I chanced upon this case of two male friends raping an 18-year-old boy, who then died by committing suicide. The matter was reported to the police, and the case was registered as ‘unnatural sex’. All the more, the boy couldn’t take what happened and was found hanging from the ceiling. The story is a cruel awakening of the fact that patriarchy doesn’t only affect women but all genders. What worse is that Indian law doesn’t even acknowledge men as victims of rape.
The boy cannot take in what happened also raises concerns against the taboo that exists in our society that prohibits men from showing normal human emotions. Toxic masculinity sets unrealistic demands on men and forces them to always present themselves as ‘alpha males’. This is concerning because they eventually grow up not knowing how to deal with their feelings or emotions. The consequence of this is far more devastating when issues like depression come creeping in. What good is a law that can’t punish those who break it?
To say, our Indian society has ‘modernized’ since independence. But did we in an actual sense? The concept of modernization is in itself a broad spectrum rather than perceiving it as a single line. We are still not rational towards such social evils and our judgment in these often gets clouded with traditional mainstream thought patterns. Society is almost united in its opinion that men can’t get raped. Sexual violence is still a concept that hasn’t found any buyers.

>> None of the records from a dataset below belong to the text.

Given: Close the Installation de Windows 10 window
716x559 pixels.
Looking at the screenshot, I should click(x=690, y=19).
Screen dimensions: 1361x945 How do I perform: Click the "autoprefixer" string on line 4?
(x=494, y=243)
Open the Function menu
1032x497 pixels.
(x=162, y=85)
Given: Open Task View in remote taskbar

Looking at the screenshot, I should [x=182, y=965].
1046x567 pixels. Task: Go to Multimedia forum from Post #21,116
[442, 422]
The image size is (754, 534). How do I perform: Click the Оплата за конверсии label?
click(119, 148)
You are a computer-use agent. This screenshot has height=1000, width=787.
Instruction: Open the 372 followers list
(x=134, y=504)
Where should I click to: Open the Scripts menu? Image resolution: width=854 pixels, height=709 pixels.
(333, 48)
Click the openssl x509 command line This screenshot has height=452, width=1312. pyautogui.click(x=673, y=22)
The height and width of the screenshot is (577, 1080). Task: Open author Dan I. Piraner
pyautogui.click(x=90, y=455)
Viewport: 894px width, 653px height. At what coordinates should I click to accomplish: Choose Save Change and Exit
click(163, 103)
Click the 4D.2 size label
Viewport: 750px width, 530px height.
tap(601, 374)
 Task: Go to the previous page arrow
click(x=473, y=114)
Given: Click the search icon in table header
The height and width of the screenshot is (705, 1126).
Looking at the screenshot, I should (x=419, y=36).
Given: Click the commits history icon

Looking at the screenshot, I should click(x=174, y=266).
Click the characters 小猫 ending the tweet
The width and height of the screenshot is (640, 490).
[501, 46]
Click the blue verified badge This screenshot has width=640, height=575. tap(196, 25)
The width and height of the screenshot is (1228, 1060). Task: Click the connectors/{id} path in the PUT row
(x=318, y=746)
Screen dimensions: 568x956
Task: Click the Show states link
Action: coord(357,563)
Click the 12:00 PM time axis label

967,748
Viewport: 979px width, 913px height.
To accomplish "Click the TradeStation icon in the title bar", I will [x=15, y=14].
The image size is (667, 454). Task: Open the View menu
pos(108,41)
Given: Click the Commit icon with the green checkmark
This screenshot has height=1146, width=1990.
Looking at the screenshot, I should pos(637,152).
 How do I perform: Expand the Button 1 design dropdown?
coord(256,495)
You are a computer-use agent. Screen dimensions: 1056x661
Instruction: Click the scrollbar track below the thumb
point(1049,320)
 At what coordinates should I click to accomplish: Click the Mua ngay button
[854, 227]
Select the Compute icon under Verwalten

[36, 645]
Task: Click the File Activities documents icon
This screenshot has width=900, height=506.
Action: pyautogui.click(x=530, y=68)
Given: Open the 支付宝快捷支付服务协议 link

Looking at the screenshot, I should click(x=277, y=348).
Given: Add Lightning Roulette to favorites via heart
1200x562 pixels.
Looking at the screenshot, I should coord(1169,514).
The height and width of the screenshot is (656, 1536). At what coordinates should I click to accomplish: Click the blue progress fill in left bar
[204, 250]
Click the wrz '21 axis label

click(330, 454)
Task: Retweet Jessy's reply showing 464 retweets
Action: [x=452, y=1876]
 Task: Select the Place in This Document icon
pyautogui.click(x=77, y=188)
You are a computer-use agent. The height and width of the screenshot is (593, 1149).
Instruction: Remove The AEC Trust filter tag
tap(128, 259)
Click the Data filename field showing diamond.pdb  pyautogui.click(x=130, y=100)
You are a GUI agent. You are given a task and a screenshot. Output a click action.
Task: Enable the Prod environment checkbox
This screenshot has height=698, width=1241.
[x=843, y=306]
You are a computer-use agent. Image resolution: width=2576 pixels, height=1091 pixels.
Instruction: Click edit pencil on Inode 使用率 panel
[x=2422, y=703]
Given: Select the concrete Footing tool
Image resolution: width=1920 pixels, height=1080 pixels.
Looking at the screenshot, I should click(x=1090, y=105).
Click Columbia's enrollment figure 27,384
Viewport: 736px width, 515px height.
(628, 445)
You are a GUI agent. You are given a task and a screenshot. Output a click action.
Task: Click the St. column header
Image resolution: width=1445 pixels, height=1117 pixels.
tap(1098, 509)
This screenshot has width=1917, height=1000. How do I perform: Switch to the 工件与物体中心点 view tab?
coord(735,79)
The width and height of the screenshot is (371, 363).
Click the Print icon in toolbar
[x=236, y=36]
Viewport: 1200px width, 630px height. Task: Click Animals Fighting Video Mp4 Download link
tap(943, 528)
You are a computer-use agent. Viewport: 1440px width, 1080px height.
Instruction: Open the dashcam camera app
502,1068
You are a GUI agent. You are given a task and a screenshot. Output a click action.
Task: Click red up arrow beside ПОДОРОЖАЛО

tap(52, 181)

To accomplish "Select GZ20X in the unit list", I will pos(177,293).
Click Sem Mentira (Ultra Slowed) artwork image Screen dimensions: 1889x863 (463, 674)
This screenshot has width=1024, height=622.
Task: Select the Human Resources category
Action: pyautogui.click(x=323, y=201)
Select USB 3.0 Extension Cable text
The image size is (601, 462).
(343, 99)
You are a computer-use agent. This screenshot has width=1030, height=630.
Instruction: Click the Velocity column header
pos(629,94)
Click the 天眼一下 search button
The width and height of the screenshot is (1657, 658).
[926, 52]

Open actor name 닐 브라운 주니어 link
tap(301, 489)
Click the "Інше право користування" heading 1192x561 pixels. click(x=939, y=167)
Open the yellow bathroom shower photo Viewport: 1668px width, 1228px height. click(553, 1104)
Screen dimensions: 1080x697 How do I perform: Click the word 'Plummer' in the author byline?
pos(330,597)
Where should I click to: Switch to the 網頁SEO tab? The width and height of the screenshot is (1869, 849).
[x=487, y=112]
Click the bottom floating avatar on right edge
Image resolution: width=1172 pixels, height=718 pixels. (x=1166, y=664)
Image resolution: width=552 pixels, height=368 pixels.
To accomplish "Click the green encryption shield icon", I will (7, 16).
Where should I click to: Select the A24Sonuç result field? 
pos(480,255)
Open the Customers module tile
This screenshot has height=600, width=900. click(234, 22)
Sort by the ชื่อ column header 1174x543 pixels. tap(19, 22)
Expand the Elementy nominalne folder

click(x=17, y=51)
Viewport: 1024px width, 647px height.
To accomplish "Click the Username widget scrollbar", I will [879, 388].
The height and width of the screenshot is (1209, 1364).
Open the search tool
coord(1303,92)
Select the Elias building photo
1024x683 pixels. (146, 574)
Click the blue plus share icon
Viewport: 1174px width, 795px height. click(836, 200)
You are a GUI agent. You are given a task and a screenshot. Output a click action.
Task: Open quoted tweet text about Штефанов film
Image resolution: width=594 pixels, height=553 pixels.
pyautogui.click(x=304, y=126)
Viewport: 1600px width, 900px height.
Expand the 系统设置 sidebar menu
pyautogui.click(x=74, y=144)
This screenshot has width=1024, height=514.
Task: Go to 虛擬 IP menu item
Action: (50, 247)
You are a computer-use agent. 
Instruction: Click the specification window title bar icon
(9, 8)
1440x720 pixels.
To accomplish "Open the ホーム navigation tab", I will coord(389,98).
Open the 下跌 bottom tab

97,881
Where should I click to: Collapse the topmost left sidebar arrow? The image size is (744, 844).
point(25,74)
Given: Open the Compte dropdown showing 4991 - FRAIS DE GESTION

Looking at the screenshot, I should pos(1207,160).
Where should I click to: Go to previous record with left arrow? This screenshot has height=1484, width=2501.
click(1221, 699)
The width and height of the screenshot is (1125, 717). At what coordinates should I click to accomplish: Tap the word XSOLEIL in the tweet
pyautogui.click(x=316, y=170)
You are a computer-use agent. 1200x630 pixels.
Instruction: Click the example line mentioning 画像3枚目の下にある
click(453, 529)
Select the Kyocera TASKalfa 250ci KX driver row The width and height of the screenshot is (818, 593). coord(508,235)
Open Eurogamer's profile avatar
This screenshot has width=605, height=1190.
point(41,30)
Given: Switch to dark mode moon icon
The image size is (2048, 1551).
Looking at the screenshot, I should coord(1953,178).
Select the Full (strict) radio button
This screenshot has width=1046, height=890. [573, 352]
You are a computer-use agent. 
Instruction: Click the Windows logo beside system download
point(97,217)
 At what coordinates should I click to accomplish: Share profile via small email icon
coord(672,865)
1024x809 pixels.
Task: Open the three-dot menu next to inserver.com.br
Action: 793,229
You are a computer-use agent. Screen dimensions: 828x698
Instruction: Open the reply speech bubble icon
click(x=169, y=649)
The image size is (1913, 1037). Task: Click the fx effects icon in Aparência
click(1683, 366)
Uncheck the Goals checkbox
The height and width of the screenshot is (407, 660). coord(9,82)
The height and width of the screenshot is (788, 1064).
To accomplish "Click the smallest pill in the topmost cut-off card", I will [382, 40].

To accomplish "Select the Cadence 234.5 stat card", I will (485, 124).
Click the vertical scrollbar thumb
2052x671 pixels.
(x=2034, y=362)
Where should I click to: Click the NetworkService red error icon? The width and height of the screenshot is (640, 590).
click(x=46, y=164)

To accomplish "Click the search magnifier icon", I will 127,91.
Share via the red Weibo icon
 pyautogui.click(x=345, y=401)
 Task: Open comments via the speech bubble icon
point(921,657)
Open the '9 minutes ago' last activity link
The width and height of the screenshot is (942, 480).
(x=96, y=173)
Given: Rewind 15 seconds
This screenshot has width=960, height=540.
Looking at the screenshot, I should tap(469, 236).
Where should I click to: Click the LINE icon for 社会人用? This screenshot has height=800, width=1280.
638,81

Whenever a man is sexually violated, he is often dismissed as ‘unmanly’ not only by society in general but even by himself. This all is because of some conventional thought patterns which are so deep-rooted that don’t empower men to be soft. Moreover, there is this stereotypical concept surrounding us, that a man always enjoys sex.
Much to my surprise, Section 375 of the Indian Penal Code, clearly states that rape is something that only a man can do to a woman and the idea that men can be sodomized but not raped. The law does not lay out any difference between consensual and non-consensual sex between male adults.
It is high time that our society starts accepting the reality that another man or a woman can inflict sexual violence on a man. It has been long since no one has challenged social and stereotypical constructs. Rape law must recognize male and transgender victimization too. These laws were actually brought in to act as a catalyst for an equal society. It would definitely be a social failure if we deny the sheer existence of rape and sexual offenses against other genders. Moreover, it’s disheartening, that even if we talk about the amendment in the laws, it actually takes years for it to actually happen. It is our responsibility to help rekindle a society that is conducive for male victims to discuss their sticky situation without them feeling any remorse about it.